The cook gave me a look of disbelief, squinting at me with her bruised eye. “Where would I go?”
“We’re going to Casseia, for now. In the spring we could help you go to the steppe . . .”
“Me, join the bandits? At my age?” She seemed both taken aback and genuinely amused. “I can’t even ride a horse.”
“You’d learn. It’s not that hard.”
“The snow is waist deep out there. What a favor, freedom in the middle of winter.” She laughed again. “Come back in the summer and you might convince me, girl, but for now I like slavery better than freezing to death.”
“Even being blamed every time someone gets sick?”
She touched the bruise on her cheek gingerly. “It’s not so bad. He’s a fine master when things are going well, and that’s most of the time. I’ve had worse. If I ran and he caught me, I’d have worse again.”
I bowed slightly, acknowledging her refusal. “Good luck to you, then,” I said.
“It was kind of you to offer,” she said, sounding a little apologetic.
I went back to Tamar. “She’s not coming,” I said.
“Really?” Tamar sounded shocked.
“She thinks we’ll let her freeze to death. She might be right, too. Only the rivers’ return can free them all. Are you ready? I want to get out of here before anyone gets sick again.”
The cook hadn’t exaggerated by much: there were drifts up to our hips. The storm was over, though, and the sun had come out; the feathery snowflakes caught the sun in tiny, dazzling sparkles. My eyes watered in the brightness. Krina snorted beside me and twitched her head up as if she were admiring the blue sky. I decided to ride her first today, even if it annoyed Kara.
“Hey,” Tamar said as we mounted up. “When you said that only the rivers’ return could free all the slaves—do you really believe that?”
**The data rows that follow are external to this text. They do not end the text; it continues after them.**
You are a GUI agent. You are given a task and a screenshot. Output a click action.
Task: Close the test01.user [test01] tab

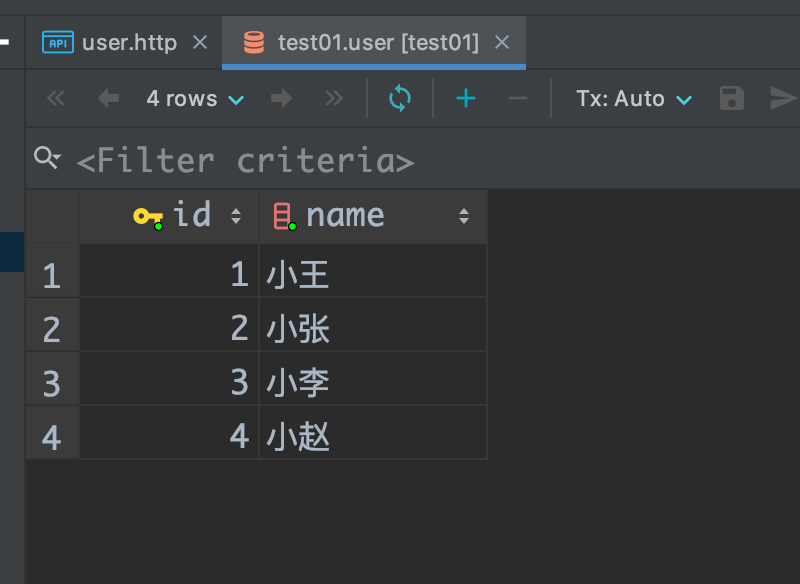(x=502, y=43)
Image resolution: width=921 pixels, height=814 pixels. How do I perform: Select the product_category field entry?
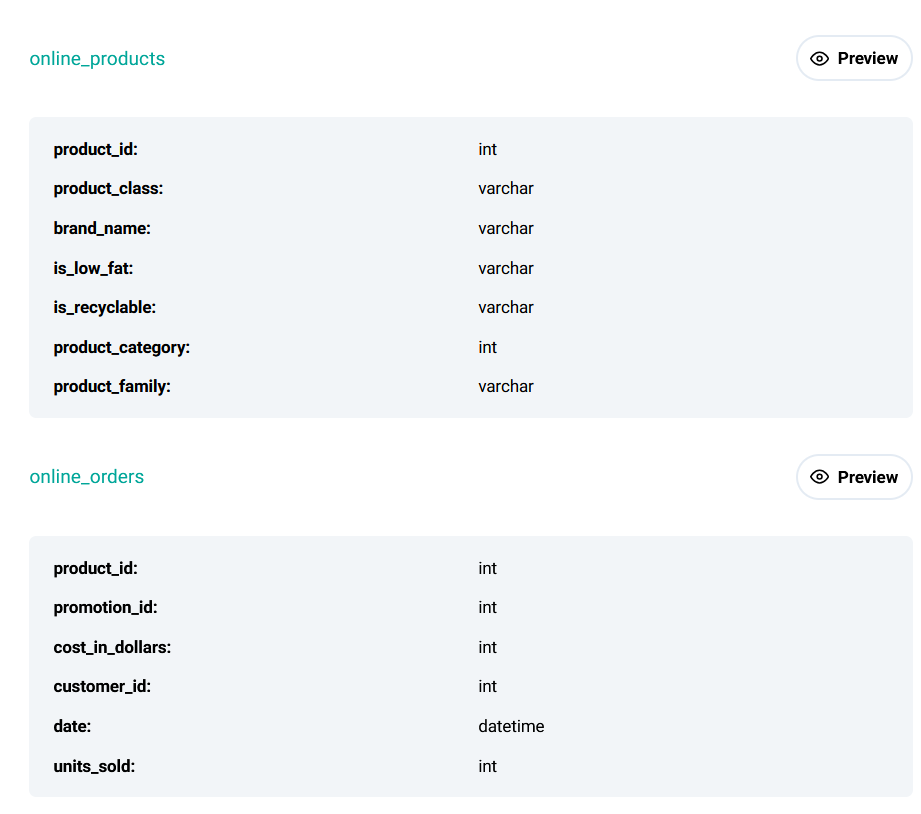pyautogui.click(x=122, y=347)
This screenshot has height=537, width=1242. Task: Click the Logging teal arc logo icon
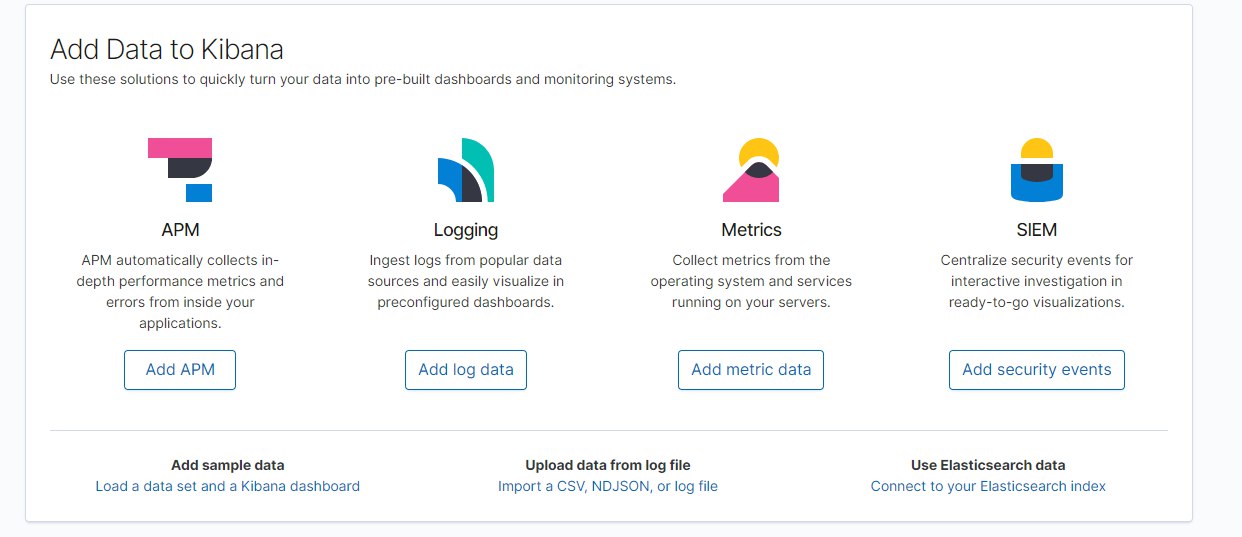pyautogui.click(x=466, y=170)

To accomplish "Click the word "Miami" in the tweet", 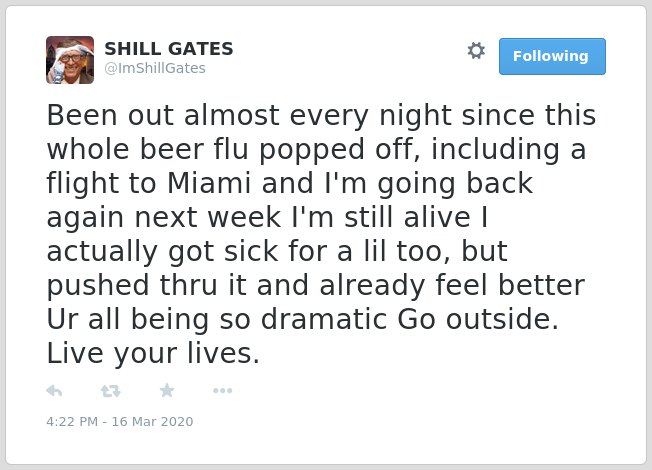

I glanced at her. “I was afraid you’d want to stay and try to convince her yourself. You’d quoted that old line about the rivers back when we were in Daphnia. I figured it might persuade you. I don’t know if I believe it. I’ve never really understood it.”
“My mother told me that the great river would sweep away the Greeks and their Empire. But where we lived, I think if it had come back it might have swept us away, too.”
“You grew up worshiping
the djinni, didn’t you?” I asked.
“Yes. Did your mother worship Arachne?”
I shook my head. “Athena.”
Tamar laughed at that. “Did anyone ever tell her that she can worship Athena all she wants, but Athena’s never going to make her Greek?”
“I don’t know. My mother makes me crazy—I’ve said lots of things to her, but last time I visited I was still pretending to be Greek, too.”
“Well, it’s the djinni that promised that the rivers would come back, and that this would free our people. I really don’t know what the Alashi and the other worshippers of Arachne and Prometheus make of that. It’s not how I grew up.”
We had to take it very easy that day, with plenty of breaks, and due to the snow we couldn’t just let the horses forage. I didn’t want to stop at another inn because I was superstitiously convinced that it would make us sick, so we bought oats at a farm for the horses and then camped, digging a big hole in a snowdrift and pitching our tent inside. I knew, of course, that if caught outside in a snowstorm the best way to survive was to dig a hole in the snow and crawl inside—you didn’t have to be Alashi to know that—but when traveling for Kyros in the winter I’d always stayed at inns or with military garrisons and I’d never been caught out in a storm unprepared. I hadn’t realized just how well it worked. With layers of wool felt underneath us and the snow insulating the sides, I woke in the night feeling too warm. I took my coat off and lay back down, enjoying the sensation of warm hands and feet, and fell deliciously back into deep sleep. And dreamed, decisively, of Zhanna.
We were on the steppe, in a yurt; it was warm and comfortable inside, and Zhanna sat on a pile of wool felt rugs. She was meditating, her eyes closed; she held something black in her hands, and I realized as I approached that it was my vest. The black felt vest of sister cloth that I’d embroidered over the course of the summer—that Janiya had taken away from me when I was banished. I wondered if Janiya knew that Zhanna had saved it.
Zhanna’s eyes opened and she looked straight at me. “Janiya has a question for you,” she said.